Da kann ich Ihnen natürlich nur Zustimmung aussprechen.

"Zwar ist Stratfor von vornherein nachlässig mit seinen Kundendaten umgegangen, aber wir wissen von anderen Hacker-Einbrüchen, dass der Schutz von Daten und Informationen im Netz extrem schwierig ist. Das ist die eigentliche Herausforderung für Regierungen und Unternehmen jetzt und im kommenden Jahr."

Sooo...wahnsinnig schwierig ist es im Prinzip nicht. Wenn ich große Datensätze mehrfach verschlüsselt in meiner Datenbank ablege, dann vergeht selbst dem motiviertesten Kiddies irgendwann die Lust. Sicher, es gibt kein System das absolut 100%igen Schutz bietet. Man kann aber mit wenig Aufwand bereits für sehr gute Verhältnisse sorgen. Abgesehen davon, sollte man nicht immer nur die Technik für Probleme verantwortlich machen. Das größte Problem bzw. die größte Sicherheitslücke ist in der Regel der Mensch. Vorallem der Betreiber/Dienstleister/Anbieter, welcher selbst höchst kritische Sicherheitslücken einfach ignoriert. Ich möchte hierzu einfach mal die EU-Kommission in den Raum stellen. Wer ein dermaßen löchriges System hat und selbst auf mehrmalige Hinweise nicht bzw. erst Wochen oder Monate später reagiert, braucht sich über einen digitalen Einbruch nicht zu wundern. BTW: Auch die ARD ist kein Unschuldslamm. Selbst die einfachsten Schwachstellen wurden erst beseitigt, als Hinweise von Außen kamen.

Nachtrag 30.12.2011:
Ein wenig schmunzeln muss ich ja schon, wenn ich ehrlich bin. Zunächst die Tatsache, dass die ÖR-Medien immer mehr in die Schublade zu RTL & Co. passen, da die eigentlich wichtige Berichterstattung, die zumindest bei den ÖR rein auf Fakten beruhen sollte, immer mehr in Richtung Meinungsbildung und taktische Manipulation der Zuschauer führt. Speziell was den Kommentar über den Hack bei Stratfor angeht, konnte ich mir gerade ein Lächeln nicht verkneifen. Ich kenne nämlich noch eine 4. Seite, die nun dumm da steht. Denn selbst nachdem erst vor kurzer Zeit diverse Schwachstellen bei verschiedenen Portalen wie der ARD, SWR und WDR gemeldet wurden, hat man es offenbar nicht für nötig gehalten, auch einmal genauer nachzusehen, ob da vielleicht noch weitere Problemstellen vorhanden sind. Offensichtlich wurde das Internetportal der ARD nach den Hinweisen zu aufgedeckten Schwachstellen, nicht auf weitere Sicherheitslücken überprüft. Ein Fehler, wie sich nun herausstellt.

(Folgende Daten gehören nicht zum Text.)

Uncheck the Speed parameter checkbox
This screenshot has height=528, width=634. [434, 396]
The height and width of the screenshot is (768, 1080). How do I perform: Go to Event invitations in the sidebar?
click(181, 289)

In weniger als 3 Minuten konnte ich eine weitere Schwachstelle ausfindig machen, die zum Einschleusen externer Dateien, sowie schädlichem Code dienen könnte. Ein Angreifer könnte diese Schwachstelle ausnutzen, um gezielt Phishing-Attacken durchzuführen oder Malware zu streuen.